Instructional activities and assessments — unchanged in kind, plus: graded artifact — a reproducible query with a pinned materialization version, stated inclusion criteria, and one stated limitation.
Module 9 — Nanoscale Connectomics Algorithms and Applications
Proposed title: unchanged.
Proposed topics
- Segmentation, error taxonomy, quality metrics, and proofreading triage
- Graph construction and null models: the choices that determine the answer
- Applications, comparative connectomics, and NeuroAI
Proposed MLOs
| # | Outcome | CLO |
|---|---|---|
| 9.1 | Describe how automated segmentation works and where it fails structurally. | CLO4 |
| 9.2 | Select quality metrics appropriate to a stated endpoint. | CLO4 |
| 9.3 | Construct a connectivity graph from a reconstruction, stating every consequential choice. | CLO3, CLO4 |
| 9.4 | Justify a null model for a stated hypothesis and interpret a motif result against it. | CLO4, CLO5 |
| 9.5 | Assess what connectomics and machine learning currently give each other. | CLO5, CLO6 |
Change note. Current 9.3 (“Synthesize and communicate algorithmic insights”) combined two verbs and two CLOs. Splitting it into 9.4 (justify) and 9.5 (assess) makes both gradable. Current 9.2 (“Interpret graph-theoretic models”) is subsumed by the sharper 9.3 and 9.4.
Instructional activities and assessments — unchanged in kind, plus: graded artifact — an analysis card (hypothesis, estimand, null model, success criterion, error band, non-claim, provenance). Test 3 covers modules 7–9 as scheduled.
Two smaller notes for the CDM as a whole
Module numbering and order. Brock Wester’s comments ask whether the modules are listed out of order and whether a preferred order should be re-established. From the connectomics block’s side: modules 7–9 are internally sequential and must stay in that order relative to each other, but the block as a whole can sit anywhere after the introductory modules. It does not depend on modules 1–6.
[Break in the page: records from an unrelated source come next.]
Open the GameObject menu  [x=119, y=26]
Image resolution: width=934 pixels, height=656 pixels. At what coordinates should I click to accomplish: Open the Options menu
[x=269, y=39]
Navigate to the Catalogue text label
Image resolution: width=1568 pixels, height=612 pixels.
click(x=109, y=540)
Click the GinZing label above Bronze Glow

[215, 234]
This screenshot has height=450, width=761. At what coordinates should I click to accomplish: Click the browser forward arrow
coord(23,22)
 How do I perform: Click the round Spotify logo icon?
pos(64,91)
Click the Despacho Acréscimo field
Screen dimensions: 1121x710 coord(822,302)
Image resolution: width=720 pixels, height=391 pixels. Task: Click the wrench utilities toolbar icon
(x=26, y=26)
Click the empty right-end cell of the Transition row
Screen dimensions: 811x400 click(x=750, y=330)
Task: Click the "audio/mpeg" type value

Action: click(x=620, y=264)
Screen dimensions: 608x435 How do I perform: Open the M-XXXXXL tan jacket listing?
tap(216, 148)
Module 16’s MLO numbering. Module 16’s learning objectives are currently numbered 14.1–14.3, duplicating module 14. Flagging it here since it is a one-line fix and this document is already going to the same reviewers. Not a connectomics-block issue.
What is already built
The three rebuilt decks — 59, 56, and 58 slides, each in three parts — are in the
NeuroTrailblazers repository at course/decks/marp/en585781/, with rendered HTML and
PowerPoint exports, and are published for community use at
/teaching/lectures/ under CC BY-SA 4.0. They are written to the proposed MLOs above. If the MLOs change in
review, the decks will be updated to match rather than the other way round.